▸ Aim of the task: Please set down, word for word, the line that contains "Where should I" and every line after it to the end of the entries below, omitting the pictures.
Task input Block Start
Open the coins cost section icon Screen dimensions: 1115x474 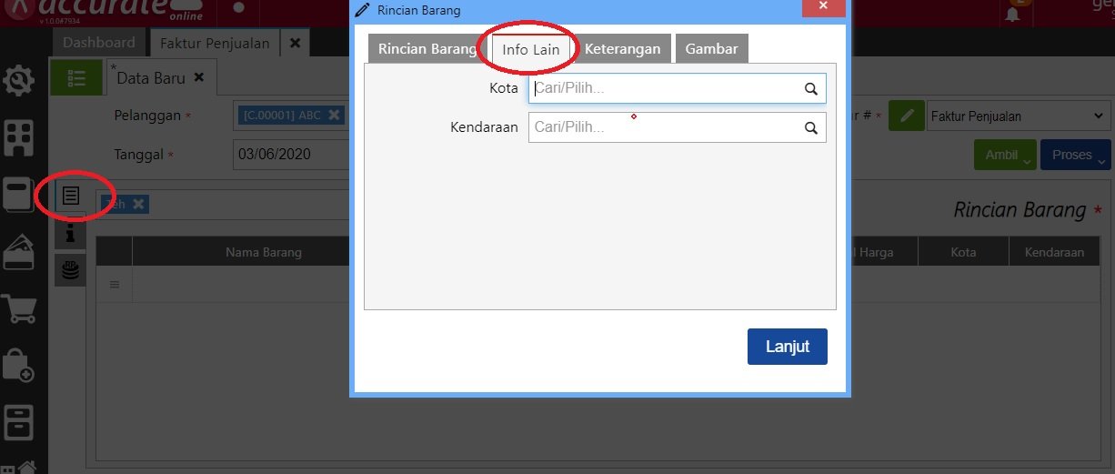point(71,269)
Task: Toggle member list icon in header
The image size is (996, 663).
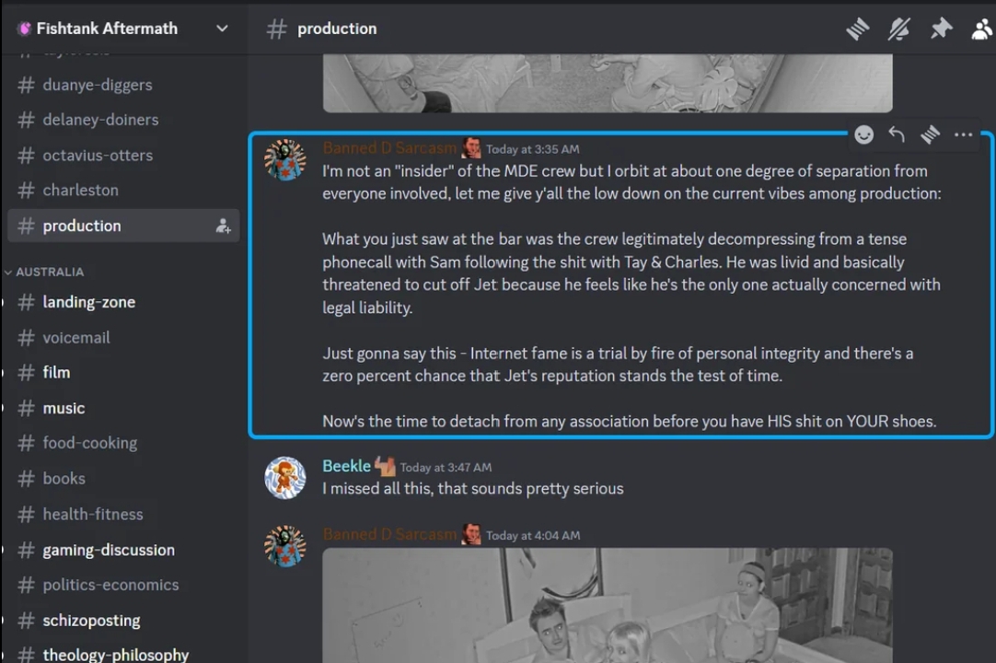Action: pos(983,29)
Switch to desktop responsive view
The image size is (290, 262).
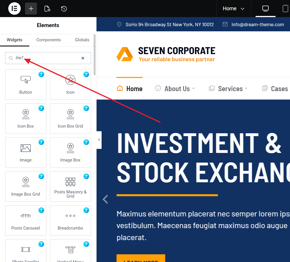click(x=265, y=9)
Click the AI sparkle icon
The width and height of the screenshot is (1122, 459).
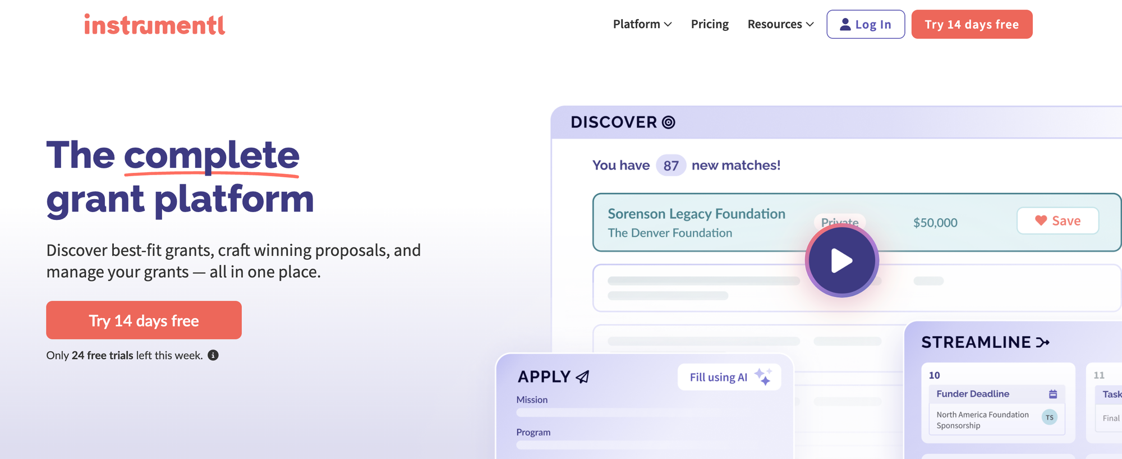click(x=763, y=377)
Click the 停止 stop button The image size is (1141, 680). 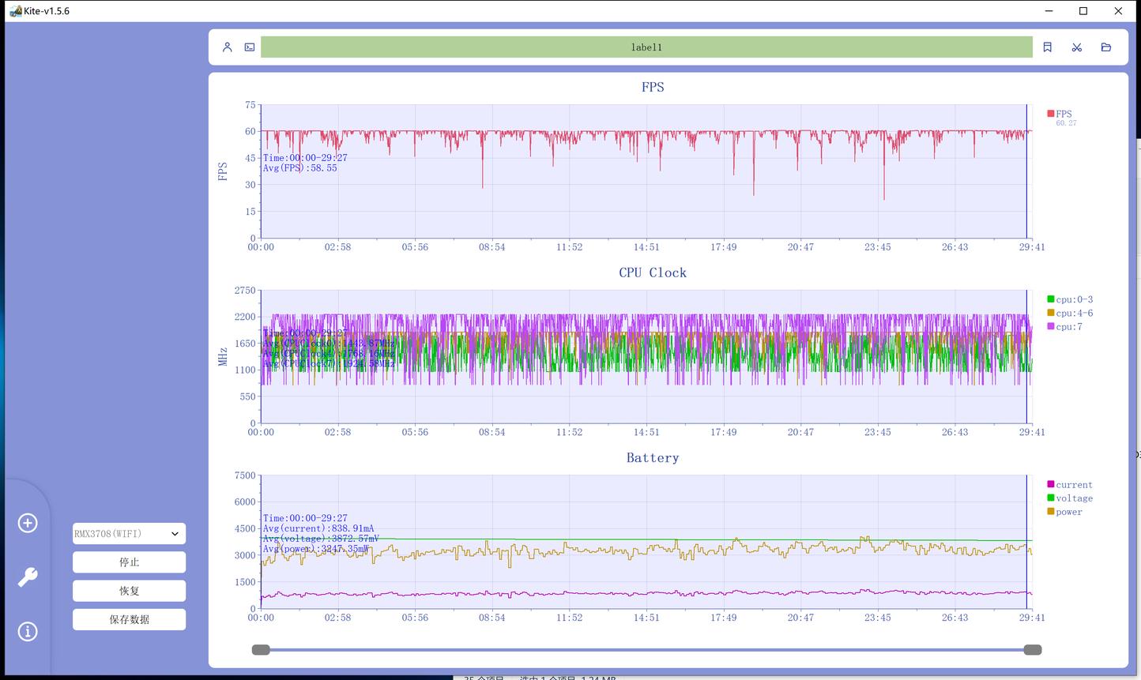tap(130, 562)
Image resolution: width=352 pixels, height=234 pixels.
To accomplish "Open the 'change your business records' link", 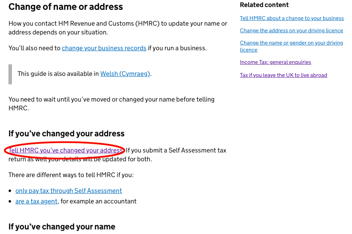I will tap(104, 48).
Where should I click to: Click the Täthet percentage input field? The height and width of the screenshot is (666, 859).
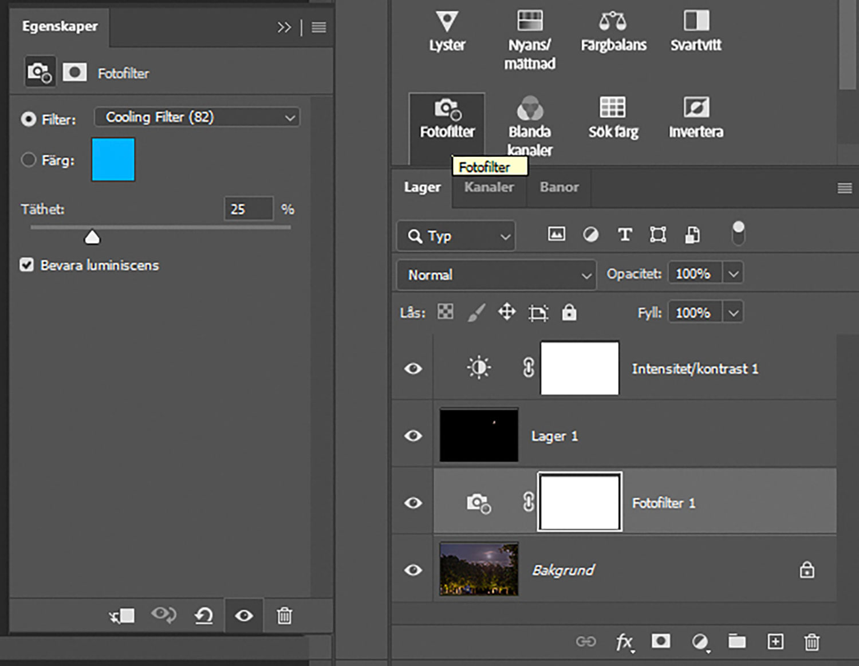(x=248, y=209)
Task input Block End
▸ Reply:
Where should I click to: Click the Täthet percentage input field? The height and width of the screenshot is (666, 859).
(x=248, y=209)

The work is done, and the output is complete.